A major part of the Securities and Exchange Commission’s (SEC’s) current agenda is how to enable the tokenization of securities in a manner that embraces innovation but doesn’t compromise US markets. As part of this effort, the SEC yesterday announced its categorization framework for tokenized securities, providing clarity on registration requirements based on structure rather than addressing ongoing debates about disclosure and nomenclature for synthetic products. The taxonomy has significant implications for which products can be offered to retail investors under current securities laws.

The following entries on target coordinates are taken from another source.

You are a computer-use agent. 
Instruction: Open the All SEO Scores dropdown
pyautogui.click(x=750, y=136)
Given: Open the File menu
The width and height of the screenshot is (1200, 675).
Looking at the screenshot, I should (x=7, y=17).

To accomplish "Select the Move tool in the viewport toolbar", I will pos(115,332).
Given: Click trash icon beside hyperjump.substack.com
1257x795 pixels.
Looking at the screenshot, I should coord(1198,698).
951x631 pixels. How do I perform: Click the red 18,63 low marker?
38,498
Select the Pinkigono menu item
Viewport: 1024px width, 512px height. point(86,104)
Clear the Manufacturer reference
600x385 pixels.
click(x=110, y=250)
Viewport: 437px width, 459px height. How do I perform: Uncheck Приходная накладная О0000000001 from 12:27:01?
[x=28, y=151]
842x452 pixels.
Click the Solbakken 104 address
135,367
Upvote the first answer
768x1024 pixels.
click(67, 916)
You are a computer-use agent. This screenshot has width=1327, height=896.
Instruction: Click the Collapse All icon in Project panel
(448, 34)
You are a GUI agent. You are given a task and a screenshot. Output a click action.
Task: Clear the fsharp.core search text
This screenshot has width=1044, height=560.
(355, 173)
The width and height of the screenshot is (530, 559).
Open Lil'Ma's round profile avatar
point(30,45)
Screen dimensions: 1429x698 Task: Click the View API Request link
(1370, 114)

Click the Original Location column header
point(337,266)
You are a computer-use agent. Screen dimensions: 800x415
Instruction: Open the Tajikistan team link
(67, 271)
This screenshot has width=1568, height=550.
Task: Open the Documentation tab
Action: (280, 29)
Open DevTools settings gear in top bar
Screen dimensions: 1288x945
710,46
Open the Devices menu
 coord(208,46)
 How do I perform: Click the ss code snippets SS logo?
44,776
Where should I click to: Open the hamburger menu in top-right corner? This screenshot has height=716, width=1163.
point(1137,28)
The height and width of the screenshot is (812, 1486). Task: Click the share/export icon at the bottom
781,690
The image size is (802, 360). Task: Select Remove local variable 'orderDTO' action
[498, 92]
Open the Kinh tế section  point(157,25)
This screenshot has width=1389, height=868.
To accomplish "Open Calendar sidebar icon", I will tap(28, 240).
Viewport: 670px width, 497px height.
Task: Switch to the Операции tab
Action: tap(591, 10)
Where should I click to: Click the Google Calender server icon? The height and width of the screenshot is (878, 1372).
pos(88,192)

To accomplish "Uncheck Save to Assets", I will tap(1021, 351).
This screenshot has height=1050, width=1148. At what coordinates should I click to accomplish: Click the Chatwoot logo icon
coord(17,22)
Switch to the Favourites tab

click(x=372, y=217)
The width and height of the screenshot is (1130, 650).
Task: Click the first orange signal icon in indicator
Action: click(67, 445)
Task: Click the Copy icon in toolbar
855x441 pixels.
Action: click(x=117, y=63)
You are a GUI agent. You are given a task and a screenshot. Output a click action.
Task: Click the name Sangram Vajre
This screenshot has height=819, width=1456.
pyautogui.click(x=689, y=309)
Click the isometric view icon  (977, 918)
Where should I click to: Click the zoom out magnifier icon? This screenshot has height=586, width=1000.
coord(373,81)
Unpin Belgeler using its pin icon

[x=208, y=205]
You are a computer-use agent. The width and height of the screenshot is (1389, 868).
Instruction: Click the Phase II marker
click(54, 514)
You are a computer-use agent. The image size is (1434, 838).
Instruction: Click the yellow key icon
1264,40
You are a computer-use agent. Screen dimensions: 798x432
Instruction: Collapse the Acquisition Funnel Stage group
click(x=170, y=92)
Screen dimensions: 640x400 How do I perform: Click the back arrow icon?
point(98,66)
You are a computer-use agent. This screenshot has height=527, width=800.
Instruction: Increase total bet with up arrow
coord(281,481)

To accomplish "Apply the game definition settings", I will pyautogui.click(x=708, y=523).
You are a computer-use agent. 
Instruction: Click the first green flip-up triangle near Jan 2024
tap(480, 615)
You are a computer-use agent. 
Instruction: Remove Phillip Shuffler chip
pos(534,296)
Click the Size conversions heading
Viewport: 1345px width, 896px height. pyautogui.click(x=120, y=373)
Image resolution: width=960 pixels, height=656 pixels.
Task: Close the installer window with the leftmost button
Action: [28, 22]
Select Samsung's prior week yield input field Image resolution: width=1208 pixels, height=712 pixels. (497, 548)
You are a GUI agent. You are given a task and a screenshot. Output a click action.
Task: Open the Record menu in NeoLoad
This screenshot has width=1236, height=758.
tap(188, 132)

The SEC divided tokenized securities into two primary categories: issuer sponsored and third party sponsored. Issuer sponsored securities provide token holders with actual rights to the underlying securities. For listed securities, this occurs when a digital transfer agent tokenizes securities on the blockchain, while for private issuances, the issuer can choose to handle tokenization directly. The Superstate tokenization of Galaxy stock exemplifies this approach for listed securities.
Third party sponsored securities were further subdivided into custodial and synthetic categories. The recent no action letter granted to the DTC represents custodial tokenization, which provides full rights in the stock to token holders. The synthetic category presents more complex regulatory considerations, with several companies including Backed (xStocks), Robinhood and Ondo Finance which have issued these types of tokenized securities outside the United States.